* [Excerpted text]

For the baseline system (non-zero lag times, no dedicated reserves and passing inflows at the Unowned Reservoir), the mean upward flexibilities for the constraint levels C3 through C0 are shown in Figure 7 for the two seasons, April and September. Moving from left to right in each plot, the constraint levels represent a transition from the highly constrained BAU system, C3, to the most relaxed system C0 having no low-priority management constraints. The list of low-priority constraints present in each constraint level was shown earlier in Table 2.
As is evident from the plots in Figure 7, successively removing the low-priority management constraints from C3 results in an increase in upward flexibility. In April, there is no upward flexibility after all the BAU constraints are applied. Removing the smoothing constraints, C2, provides an average of more than 4083 MWH of potential increased generation at peak load hours. This is ~20% more than the generation that is most economically produced without consideration of flexibility. Without the 7-day forebay target, C1, more than 2033 MWH of additional flexibility is gained, and dropping the no-spill constraint in C0, the minimally constrained level, provides another 743 MWH on average during the peak hours. In September, there are 2840 MWH of potential additional energy over the BAU best economic solution with the C3 constraints. This is ~21% more generation than the most economically produced BAU generation. Dropping the smoothing constraints brings this to 5221 MWH in C2. Further dropping the 7-day forebay constraint with C1 again greatly increases the upward flexibility. However, the no-spill constraint has no effect in September.
Similarly, the plots in Figure 8 show that in April, downward flexibility increases only slightly for C2, with no further gain for C1. In September, neither C2 nor C1 shows any notable downward flexibility gains. However, in both seasons, removing the no-spill constraint with C0 provides large downward flexibility with potential reduction of the BAU economic generation by 55% in April and 62% in September.

3.2. Effect of Forebay Target Frequency

Two constraint levels, FBDaily with daily forebay targets, and FB7 with an end of 7-day forebay target, added to the minimally constrained level C0, were defined in Section 2.6.1. The magnitudes of upward flexibility due to all three constraint levels are presented in Figure 9. The flexibility for each constraint level is measured relative to the mean total BAU economic generation at peak load hours due to constraint level C3. The magnitudes of the BAU economic generations for April and September are shown by the left-most vertical bars in the respective plots. Since the more constrained BAU operation or C3 level has “no voluntary spill” and “solution quality” constraints in addition to an end of 7-day target constraint, the magnitudes of flexibility for the BAU operation are not included in the plots to highlight the impacts of forebay target frequency on the flexibility alone.
As seen in Figure 9, decreasing the forebay target frequency from daily to only day 7 greatly increases the upward flexibility. With the daily forebay target active, in April, there is no upward flexibility available relative to the BAU economic generation, and only 66 MWH in September. With a day 7 only forebay target, the available flexibility increases in April to 20% greater than the BAU economic generation, and to 40% greater in September. With no target elevations active in the operating policy, C0, the respective available flexibilities in April and September are 32% and 65%, respectively, of the BAU economic generation. A similar comparison of downward flexibility for C0, FBDaily and FB7 finds that the forebay target frequency does not have any effect on downward flexibility in our test model.

* [Source material]
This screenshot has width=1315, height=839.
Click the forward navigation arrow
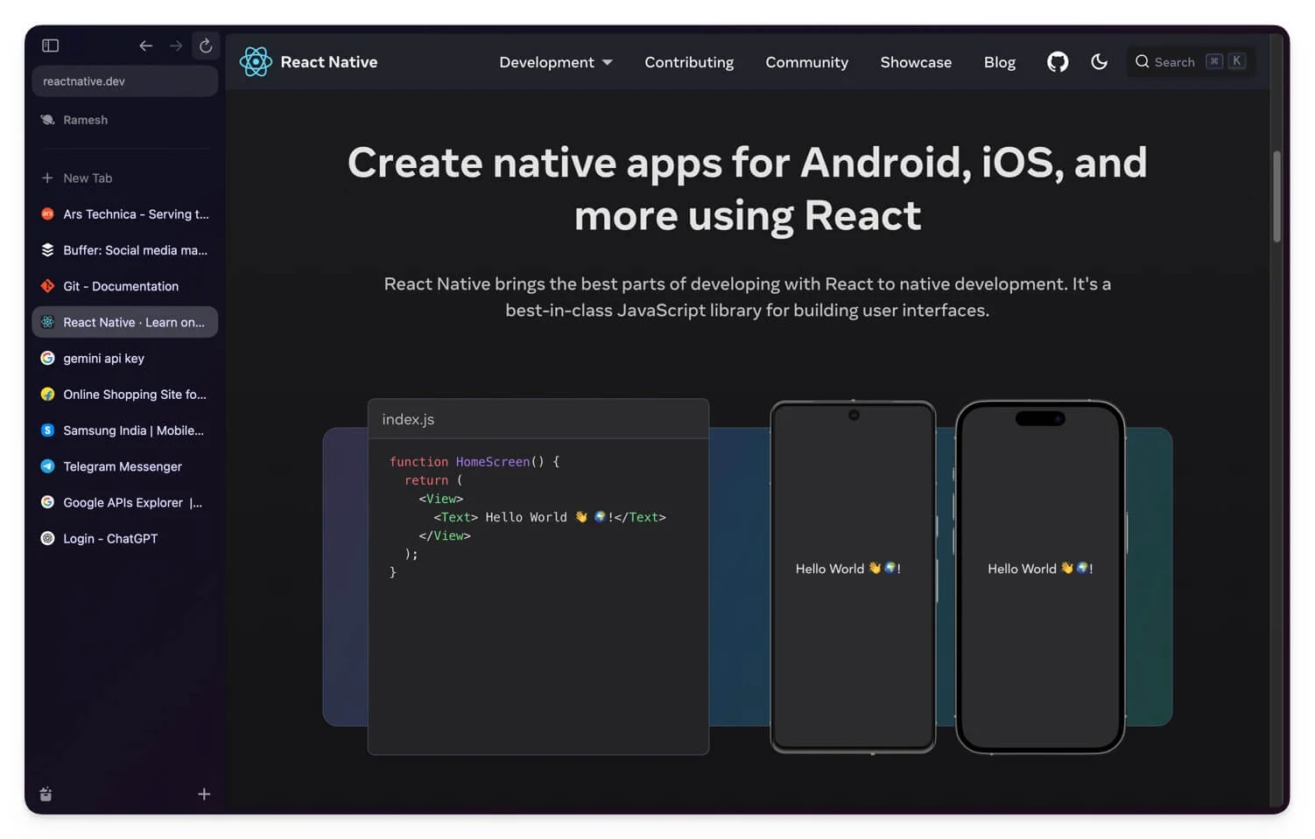176,45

* [Instructions to follow] In the hydropower flexibility text, by what percentage could removing the no-spill constraint with C0 reduce the BAU economic generation in April and in September? The material plays no part in this.

* [The completed task] By 55% in April and 62% in September.